Allergic purpura, including purpura due to foods, drugs and infections

Abstract

• 1. Purpura is due to a vascular lesion. Thrombocytopenia, when present, tends to increase the haemorrhagic tendency.

• 2. Platelets and capillary endothelium are antigenically related. An antibody which injures the platelets can also damage the capillary endothelium. Thrombocytopenia and capillary endothelial damage may, therefore, have a common cause.

• 3. Allergic purpura is of two types: (1) Purpura associated with an erythematous skin lesion, and also with joint and visceral symptoms: the Henoch-Schönlein syndrome. This syndrome is generally regarded as a manifestation of allergy but, apart from a very small proportion of cases which are undoubtedly due to hypersensitivity to foods, the cause of the syndrome is unknown and its allergic basis is entirely unproved. (2) True purpura in which the surrounding skin is normal. It may be due to an abnormal reaction to an infection or to a drug or, occasionally, to some other substance but is rarely if ever due to foods. Many infections and drugs can cause, in different individuals, both thrombocytopenic and athrombocytopenic purpura.

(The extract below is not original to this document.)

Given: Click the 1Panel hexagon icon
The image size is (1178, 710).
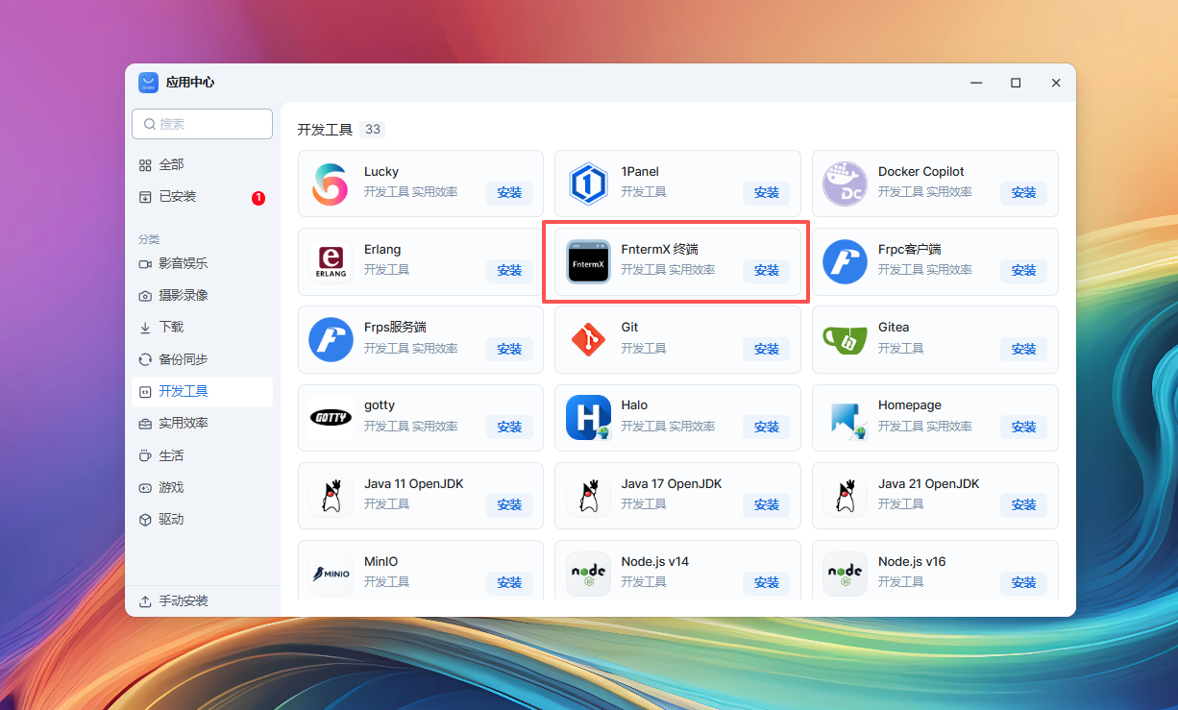Looking at the screenshot, I should (587, 184).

• 4. Cases of true purpura due to infections may be divided into those which occur at the height of an infection and those which occur during convalescence. The former type appears to be due to an abnormal susceptibility of the patient's tissues to the factors which normally cause thrombocytopenia and increased capillary fragility at the height of an infection. If this abnormal susceptibility is shown only by the vascular endothelium, athrombocytopenic purpura will result. If the megakaryocytes and platelets are also affected, the purpura will be thrombocytopenic. Purpura occurring during convalescence can best be explained on the assumption of an allergic basis, similar perhaps to that to which nephritis following streptococcal infections has been attributed.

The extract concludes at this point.